Removal of constraints and oversight freeing up the full capabilities of the AI ​​to self-calibrate without the need for endless optimization and targeting of parameters.

S&P Global Market Intelligence Fixed Income Pre-trade has one goal throughout its selection process: to arrive at a model that minimizes predictive error in real time.

Any number of inputs (independent variables) can be used in the calculation process, with the significance being determined internally and the optimal predictor being achieved.

Explore the percentage of variance explained

By transforming the available market data into a standardized space, removing any scaling bias, we can determine the importance of the inputs and their contribution to the definition of the regimes, thereby removing any multi-collinearity issues while isolating the drivers real-time market.

** The variance percentage illustrations above are drawn from random ISINs in selected ratings and maturities from the 2020 dataset.

Transformed coordinates not only resonate in components with consistently similar characteristics by rating level, but also highlight trending factors within timelines.

Maximizing the percentage of explained variance along with minimizing the prediction error is the goal of obtaining the best estimator.

Mean square error and r-squared: quality controllers

To assess the prediction improvement using an adaptive learning model, we can consider the modeling accuracy by means of the normalized variance statistic, R-Squared.

Below are the relevant R-Squared values ​​between the variable dimensions and that of a selective mean squared error minimization model (called “R-Squared_Mininised”) in our machine learning process:

The advantage of an adaptive error minimization model over a pre-defined linear input model is clear: the result being the adaptive model that efficiently estimates execution price forecasts and hence slippage costs in real time. .

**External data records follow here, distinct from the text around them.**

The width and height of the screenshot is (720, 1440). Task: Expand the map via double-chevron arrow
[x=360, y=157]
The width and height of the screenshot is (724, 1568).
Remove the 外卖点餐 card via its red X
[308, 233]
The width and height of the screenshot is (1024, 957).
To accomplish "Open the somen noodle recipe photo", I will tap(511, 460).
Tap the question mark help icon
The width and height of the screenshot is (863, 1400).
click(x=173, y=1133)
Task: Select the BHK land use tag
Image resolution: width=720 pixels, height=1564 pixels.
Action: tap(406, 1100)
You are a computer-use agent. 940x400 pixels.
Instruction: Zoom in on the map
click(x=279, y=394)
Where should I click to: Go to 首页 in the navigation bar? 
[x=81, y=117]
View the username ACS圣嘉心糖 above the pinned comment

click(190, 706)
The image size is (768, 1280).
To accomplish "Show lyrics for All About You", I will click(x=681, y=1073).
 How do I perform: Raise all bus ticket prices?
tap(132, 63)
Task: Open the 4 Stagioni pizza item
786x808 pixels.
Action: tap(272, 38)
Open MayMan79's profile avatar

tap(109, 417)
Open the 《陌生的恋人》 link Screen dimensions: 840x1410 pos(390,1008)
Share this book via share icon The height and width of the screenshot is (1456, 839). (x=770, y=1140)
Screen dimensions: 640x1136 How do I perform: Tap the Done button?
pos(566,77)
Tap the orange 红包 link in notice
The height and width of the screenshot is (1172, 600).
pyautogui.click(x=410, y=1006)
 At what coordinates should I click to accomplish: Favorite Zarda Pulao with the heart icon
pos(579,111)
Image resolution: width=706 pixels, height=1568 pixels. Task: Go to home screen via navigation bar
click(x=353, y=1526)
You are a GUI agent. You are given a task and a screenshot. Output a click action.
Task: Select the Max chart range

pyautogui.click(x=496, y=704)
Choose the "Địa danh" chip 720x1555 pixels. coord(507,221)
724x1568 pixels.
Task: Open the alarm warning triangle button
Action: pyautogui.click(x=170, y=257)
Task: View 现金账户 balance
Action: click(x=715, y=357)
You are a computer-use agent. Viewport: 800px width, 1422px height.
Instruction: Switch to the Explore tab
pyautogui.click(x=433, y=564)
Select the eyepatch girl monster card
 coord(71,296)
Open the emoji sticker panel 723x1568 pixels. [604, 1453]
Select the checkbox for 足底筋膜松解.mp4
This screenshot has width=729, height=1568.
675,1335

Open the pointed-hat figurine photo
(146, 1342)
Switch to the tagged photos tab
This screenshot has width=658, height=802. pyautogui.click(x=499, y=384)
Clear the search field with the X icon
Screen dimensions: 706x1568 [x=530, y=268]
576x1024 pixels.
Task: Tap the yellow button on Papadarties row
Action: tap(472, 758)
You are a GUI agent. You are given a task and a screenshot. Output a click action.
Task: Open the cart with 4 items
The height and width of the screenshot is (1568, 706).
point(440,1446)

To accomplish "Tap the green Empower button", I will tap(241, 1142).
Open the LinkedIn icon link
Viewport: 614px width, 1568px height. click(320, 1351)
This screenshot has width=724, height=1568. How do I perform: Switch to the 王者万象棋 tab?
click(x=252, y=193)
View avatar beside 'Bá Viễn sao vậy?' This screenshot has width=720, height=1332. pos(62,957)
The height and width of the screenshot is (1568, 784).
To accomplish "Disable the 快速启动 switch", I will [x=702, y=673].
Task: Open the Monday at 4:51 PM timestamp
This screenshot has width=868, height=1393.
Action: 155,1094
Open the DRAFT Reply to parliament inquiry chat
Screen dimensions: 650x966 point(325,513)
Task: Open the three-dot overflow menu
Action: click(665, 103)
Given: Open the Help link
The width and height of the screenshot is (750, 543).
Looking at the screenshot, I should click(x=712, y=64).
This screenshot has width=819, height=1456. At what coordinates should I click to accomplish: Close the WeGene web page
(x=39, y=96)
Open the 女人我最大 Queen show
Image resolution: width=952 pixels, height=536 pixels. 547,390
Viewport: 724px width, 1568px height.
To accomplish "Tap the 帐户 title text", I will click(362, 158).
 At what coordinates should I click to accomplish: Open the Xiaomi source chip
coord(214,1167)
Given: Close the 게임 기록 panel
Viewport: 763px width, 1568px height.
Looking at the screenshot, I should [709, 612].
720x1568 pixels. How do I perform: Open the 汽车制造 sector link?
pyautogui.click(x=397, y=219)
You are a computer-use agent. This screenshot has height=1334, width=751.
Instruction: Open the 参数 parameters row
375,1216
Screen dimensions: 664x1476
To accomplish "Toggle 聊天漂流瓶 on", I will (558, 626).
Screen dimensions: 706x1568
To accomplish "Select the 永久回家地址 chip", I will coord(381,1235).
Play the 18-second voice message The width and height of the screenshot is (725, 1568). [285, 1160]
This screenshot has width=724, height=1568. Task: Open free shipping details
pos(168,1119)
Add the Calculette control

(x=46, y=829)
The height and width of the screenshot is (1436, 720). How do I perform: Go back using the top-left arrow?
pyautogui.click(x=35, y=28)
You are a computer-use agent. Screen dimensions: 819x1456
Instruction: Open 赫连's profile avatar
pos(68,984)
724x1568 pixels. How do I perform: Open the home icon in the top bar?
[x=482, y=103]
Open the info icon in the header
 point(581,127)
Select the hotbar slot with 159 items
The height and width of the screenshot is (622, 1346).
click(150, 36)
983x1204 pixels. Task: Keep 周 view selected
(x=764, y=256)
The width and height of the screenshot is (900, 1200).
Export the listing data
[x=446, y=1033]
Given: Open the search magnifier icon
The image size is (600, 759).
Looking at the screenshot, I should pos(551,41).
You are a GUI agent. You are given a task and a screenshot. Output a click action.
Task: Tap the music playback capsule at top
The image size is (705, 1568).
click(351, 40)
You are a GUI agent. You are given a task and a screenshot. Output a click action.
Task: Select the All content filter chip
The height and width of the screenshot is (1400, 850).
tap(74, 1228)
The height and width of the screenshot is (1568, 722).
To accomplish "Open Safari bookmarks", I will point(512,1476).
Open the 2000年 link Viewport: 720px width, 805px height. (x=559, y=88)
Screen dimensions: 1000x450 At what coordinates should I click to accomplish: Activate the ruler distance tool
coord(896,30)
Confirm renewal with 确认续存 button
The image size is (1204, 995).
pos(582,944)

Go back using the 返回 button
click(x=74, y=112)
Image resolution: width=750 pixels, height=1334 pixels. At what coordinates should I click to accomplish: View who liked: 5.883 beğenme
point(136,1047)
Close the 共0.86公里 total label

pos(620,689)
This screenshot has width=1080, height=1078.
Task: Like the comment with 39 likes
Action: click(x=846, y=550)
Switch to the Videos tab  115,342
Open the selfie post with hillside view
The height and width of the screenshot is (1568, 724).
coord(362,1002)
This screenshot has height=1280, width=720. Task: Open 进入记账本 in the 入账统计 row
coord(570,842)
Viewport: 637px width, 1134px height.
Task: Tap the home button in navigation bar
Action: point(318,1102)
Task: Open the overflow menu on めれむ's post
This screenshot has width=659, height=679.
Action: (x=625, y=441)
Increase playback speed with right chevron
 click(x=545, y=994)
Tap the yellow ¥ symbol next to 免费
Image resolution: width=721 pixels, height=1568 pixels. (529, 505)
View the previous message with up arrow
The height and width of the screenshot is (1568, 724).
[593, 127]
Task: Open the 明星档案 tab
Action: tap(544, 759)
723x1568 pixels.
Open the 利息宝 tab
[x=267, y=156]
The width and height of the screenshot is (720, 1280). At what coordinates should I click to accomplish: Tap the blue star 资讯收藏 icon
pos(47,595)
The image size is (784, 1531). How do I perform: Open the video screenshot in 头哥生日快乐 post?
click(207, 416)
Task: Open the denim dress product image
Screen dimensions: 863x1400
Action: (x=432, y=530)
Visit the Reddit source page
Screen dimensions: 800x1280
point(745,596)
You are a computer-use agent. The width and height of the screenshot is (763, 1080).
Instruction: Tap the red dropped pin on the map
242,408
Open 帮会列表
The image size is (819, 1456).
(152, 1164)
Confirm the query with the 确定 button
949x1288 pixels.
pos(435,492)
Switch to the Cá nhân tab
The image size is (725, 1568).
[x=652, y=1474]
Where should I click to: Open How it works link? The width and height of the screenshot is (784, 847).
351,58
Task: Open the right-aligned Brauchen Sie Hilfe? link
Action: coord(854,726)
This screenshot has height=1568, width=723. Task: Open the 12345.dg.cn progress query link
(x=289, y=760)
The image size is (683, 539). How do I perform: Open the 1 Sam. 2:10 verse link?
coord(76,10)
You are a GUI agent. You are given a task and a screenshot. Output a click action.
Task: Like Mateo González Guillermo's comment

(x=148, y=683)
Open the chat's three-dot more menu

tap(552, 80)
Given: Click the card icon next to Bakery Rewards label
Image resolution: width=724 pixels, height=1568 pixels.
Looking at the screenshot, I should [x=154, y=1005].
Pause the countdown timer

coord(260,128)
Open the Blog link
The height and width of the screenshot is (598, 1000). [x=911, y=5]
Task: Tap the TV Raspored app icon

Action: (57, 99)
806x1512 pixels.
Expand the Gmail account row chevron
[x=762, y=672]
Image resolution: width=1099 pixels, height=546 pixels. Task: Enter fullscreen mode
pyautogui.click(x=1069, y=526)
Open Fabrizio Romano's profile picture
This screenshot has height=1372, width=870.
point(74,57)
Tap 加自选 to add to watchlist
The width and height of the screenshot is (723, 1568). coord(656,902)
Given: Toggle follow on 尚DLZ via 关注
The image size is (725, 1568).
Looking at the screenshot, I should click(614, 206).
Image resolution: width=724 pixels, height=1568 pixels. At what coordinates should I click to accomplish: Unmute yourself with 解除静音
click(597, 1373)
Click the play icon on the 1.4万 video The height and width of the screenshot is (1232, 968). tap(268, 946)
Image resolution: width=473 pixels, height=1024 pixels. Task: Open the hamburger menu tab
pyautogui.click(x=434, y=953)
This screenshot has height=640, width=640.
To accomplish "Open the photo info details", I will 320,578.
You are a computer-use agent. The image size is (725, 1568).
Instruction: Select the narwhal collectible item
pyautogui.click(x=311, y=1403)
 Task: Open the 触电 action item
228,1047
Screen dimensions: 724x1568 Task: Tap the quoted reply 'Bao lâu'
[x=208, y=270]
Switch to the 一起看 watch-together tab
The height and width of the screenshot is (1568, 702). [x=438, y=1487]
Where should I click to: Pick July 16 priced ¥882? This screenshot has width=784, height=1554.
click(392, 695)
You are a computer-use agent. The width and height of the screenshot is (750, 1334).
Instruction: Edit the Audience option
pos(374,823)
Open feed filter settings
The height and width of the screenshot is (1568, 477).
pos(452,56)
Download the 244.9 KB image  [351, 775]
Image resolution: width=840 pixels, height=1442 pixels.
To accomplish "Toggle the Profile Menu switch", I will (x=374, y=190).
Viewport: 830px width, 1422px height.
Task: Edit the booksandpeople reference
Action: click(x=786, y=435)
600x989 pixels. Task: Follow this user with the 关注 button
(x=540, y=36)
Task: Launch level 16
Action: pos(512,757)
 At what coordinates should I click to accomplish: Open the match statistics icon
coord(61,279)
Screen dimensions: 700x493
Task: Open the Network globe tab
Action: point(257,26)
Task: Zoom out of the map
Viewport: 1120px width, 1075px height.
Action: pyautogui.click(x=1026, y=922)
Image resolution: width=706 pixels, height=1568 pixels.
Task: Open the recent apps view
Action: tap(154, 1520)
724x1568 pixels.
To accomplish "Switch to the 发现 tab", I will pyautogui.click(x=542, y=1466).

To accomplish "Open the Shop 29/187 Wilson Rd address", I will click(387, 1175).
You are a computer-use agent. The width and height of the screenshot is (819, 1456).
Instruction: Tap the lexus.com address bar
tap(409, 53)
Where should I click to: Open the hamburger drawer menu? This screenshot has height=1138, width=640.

Estimation of the impact of execution on size

Using beta coefficients for a single ISIN, calculating the buy and sell aggressor estimates for a high quality A rated corporate bond, we can see the changing impact on the execution price and the cost estimate due to changes in run quantity only, using static input values ​​for all coefficients except run quantity.

For this bond, the relationship within the dataset yields a nearly linear relationship between the traded quantity and the execution price, when all other input variables are held the same.

For the smaller end of the quantity scale, this indicates that there is a possibility of a small gain in purchase execution relative to the middle, ie. an execution closer to the bid price, which would be considered to be executing at an average price from a risk aversion perspective, but the slippage increases at a gradient as the buy quantity increases.

In terms of sell execution, the situation is quite the opposite, with the impact of the quantity traded being absorbed, with negligible impact on the execution price as the quantity increases. This market could be called cheap.

The benefits of an adaptive learning model are not just limited to TCA prediction, but the generic construction of the model allows the end user to select inputs and outputs for any complex basket to perform a variety of essential pre-trade analysis, including a representation of current market status.

Identifying inherent dimensionality characteristics will undoubtedly improve returns and provide insight into changing market dynamics ahead of the curve.